From what I understand in regards to MBits/sec, an external Lacie Gigabit Ethernet EHD connected to AEBS (1000 MBits/sec) might be faster connection in “Real World” versus AEBS w/USB EHD over Wireless N (230 Mbits/sec) or Time Capsule. Or, does the fact that they are both connected to the Wireless N router make that a moot point? Sorry, confused on this point.

Just saw where Lacie said that their Network Storage solutions are not compatible with Time machine: http://www.lacie.com/us/more/?id=10050

By "Direct-Attached", sounds like that rules out Ethernet EHD altogether?

I have also looked at the Lacie D2 Quaddra and the My Book Studio Quad interface. What considerations (is it possible through partition?) are there for storing a bootable XP backup on HFS+ formatted drive?

Cheers!
 
No great loss (for me anyway) - I've had bad experiences with Lacie (as have friends of mine).

Thx sleepingworker! Any recommendations? not real wild about a WD My Book Studio myself, so was thinking Lacie would be faster. Sounds like you have experienced reliability issues with Lacie.
 
Thx sleepingworker! Any recommendations? not real wild about a WD My Book Studio myself, so was thinking Lacie would be faster. Sounds like you have experienced reliability issues with Lacie.
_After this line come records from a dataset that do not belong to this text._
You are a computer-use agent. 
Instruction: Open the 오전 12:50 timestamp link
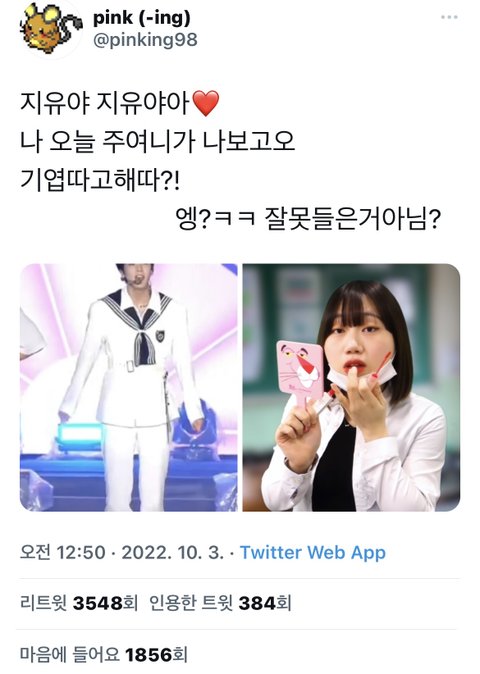coord(62,552)
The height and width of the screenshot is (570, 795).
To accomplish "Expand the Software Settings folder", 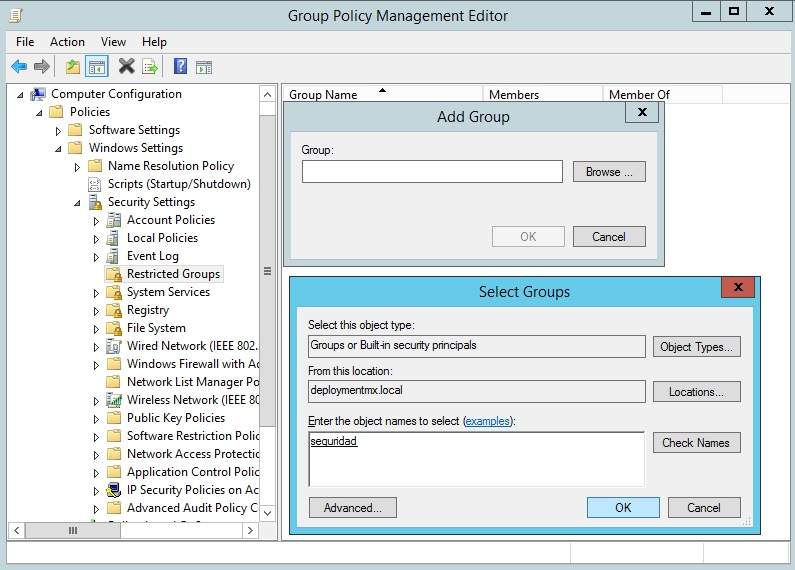I will 59,131.
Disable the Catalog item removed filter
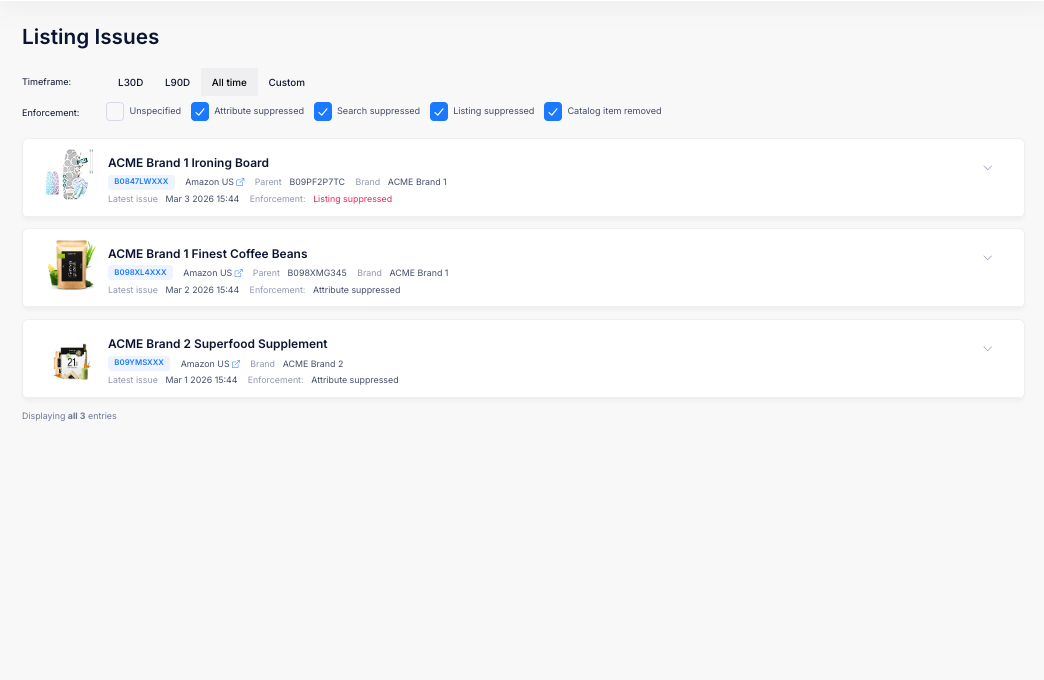 pos(553,111)
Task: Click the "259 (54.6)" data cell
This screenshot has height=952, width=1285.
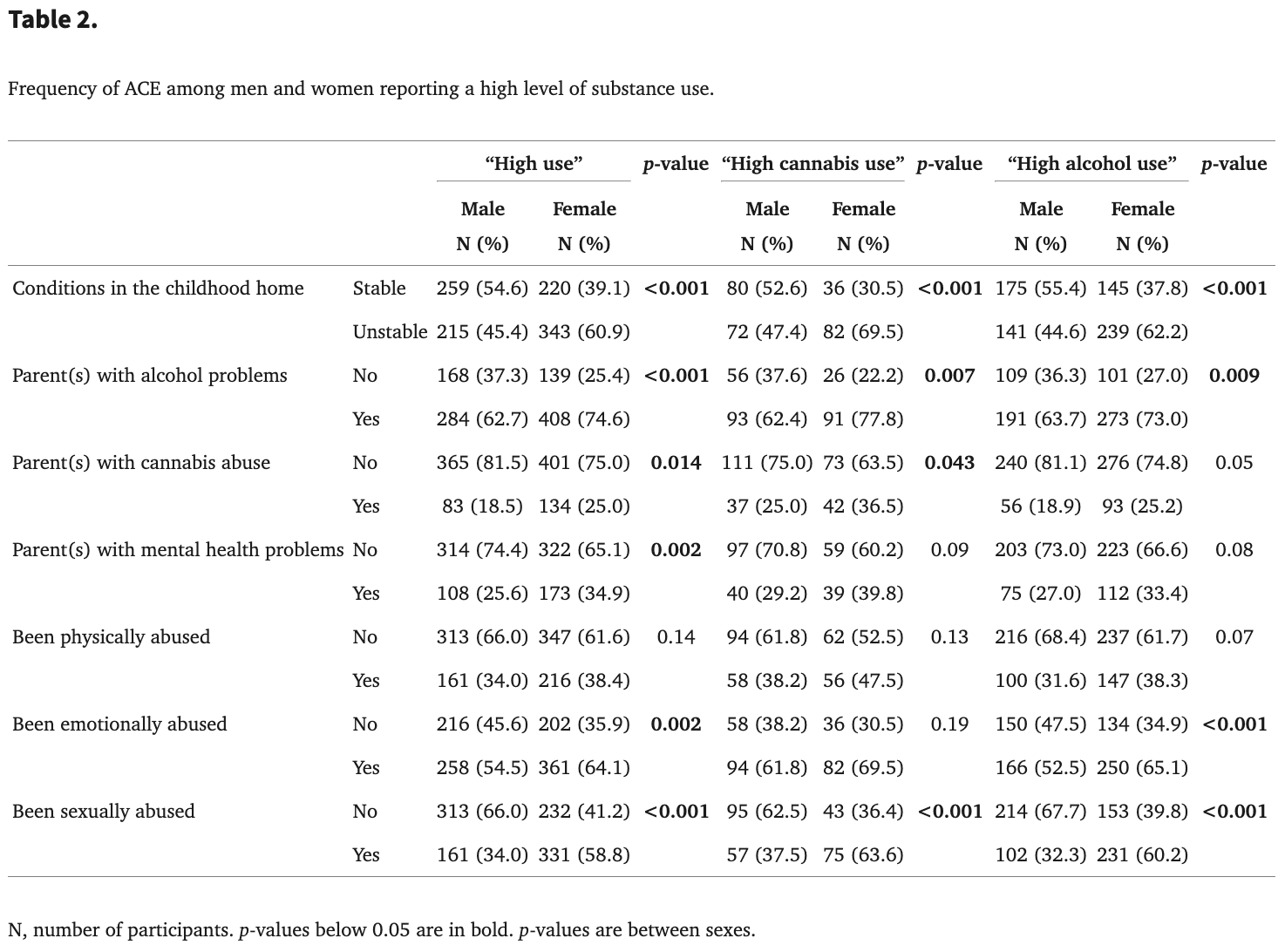Action: pos(482,288)
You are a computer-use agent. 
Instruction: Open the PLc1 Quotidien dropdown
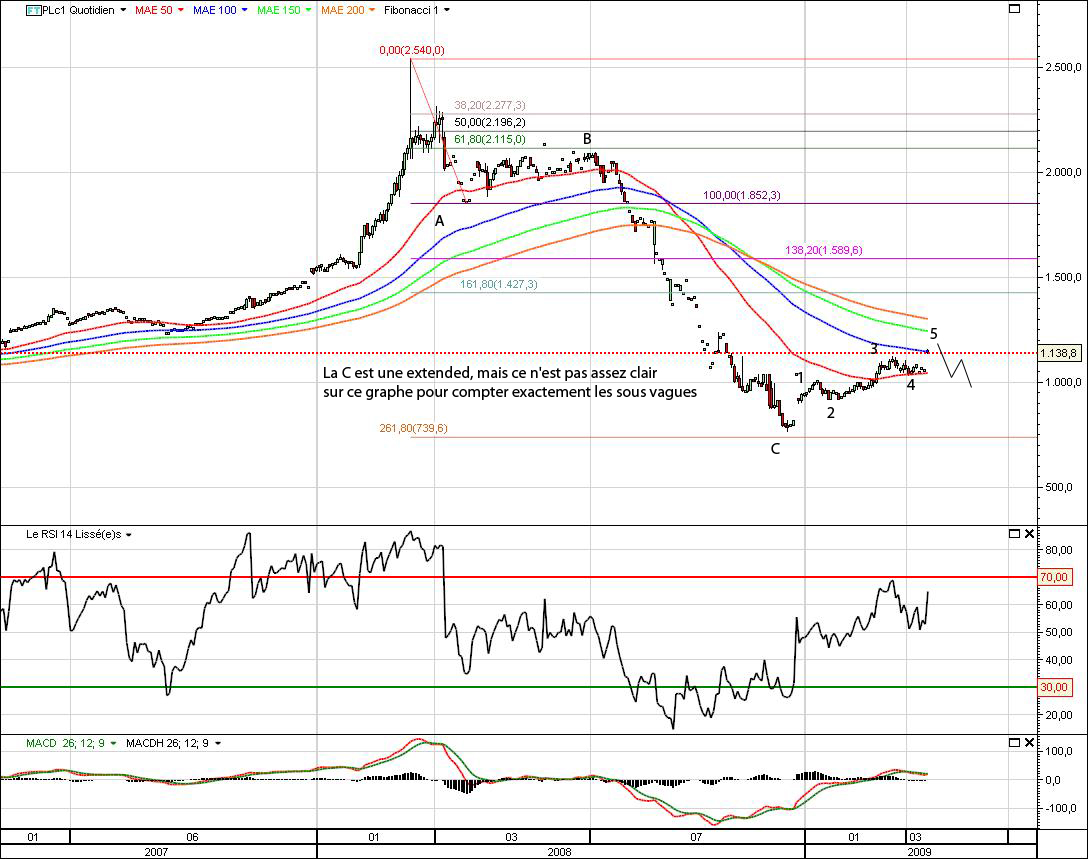[x=122, y=10]
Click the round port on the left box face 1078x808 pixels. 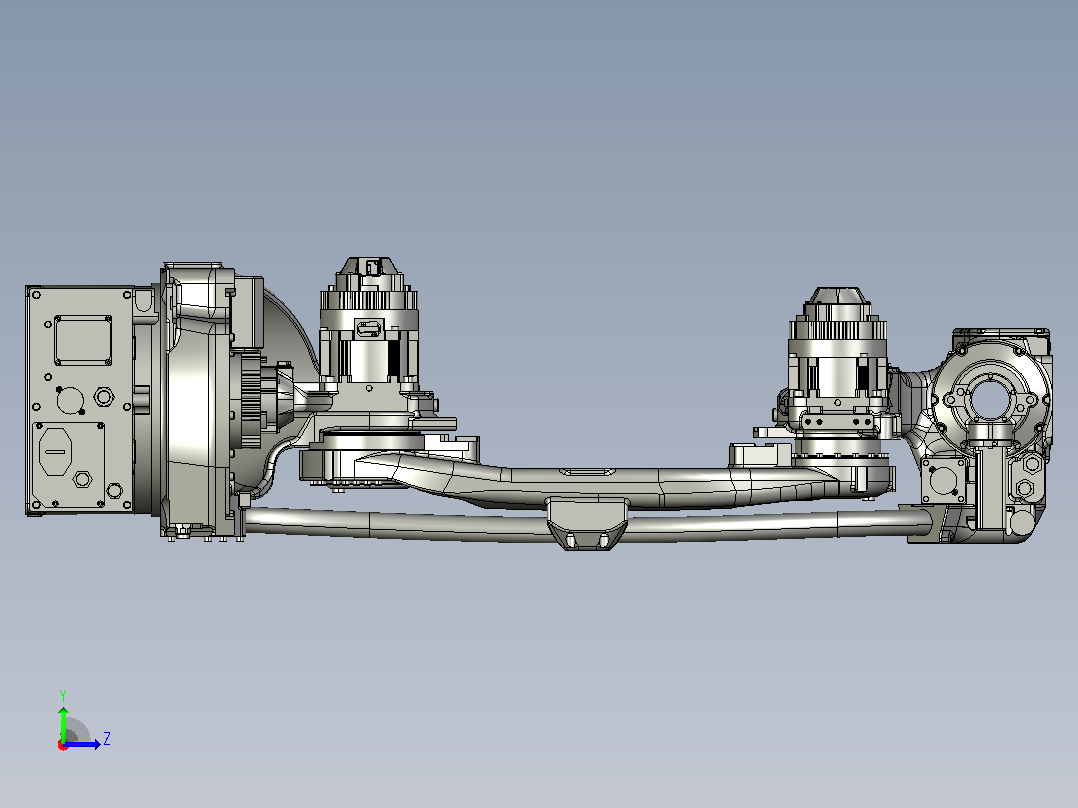[x=69, y=400]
I have! So has my girlfriend, my Mother, and other friends. So now I spend the big bucks and buy G-Tech (which is pictured with the AE). Beautiful, dependable (as far as any HD can be) and slightly more expensive. There are other HD's out there that I'm sure are good but I haven't used them. I now have 3 G-Tech's - my newest being a 250GB mini for travel.
 
But ... once done and the drive relocated to AE it won't use the initial back up and starts over ... my question is is there away to make it use the initial back up already done (how ever it was done)?

You would think that this would happen. However, when I connected my HD to the USB port and turned on Time Machine, it wanted to back up all 40 GB. There maybe a way around this, but I just decided to redo everything over.

As a follow-up, Time Machine backed up my mac without any problem via the Ethernet connection (after 15+ hours). Hourly back-ups done wirelessly also working well with no real noticeable slow down on my connection.
 
I have! So has my girlfriend, my Mother, and other friends. So now I spend the big bucks and buy G-Tech (which is pictured with the AE). Beautiful, dependable (as far as any HD can be) and slightly more expensive. There are other HD's out there that I'm sure are good but I haven't used them. I now have 3 G-Tech's - my newest being a 250GB mini for travel.

Thanks Much! back to the pricechecks it is, then!!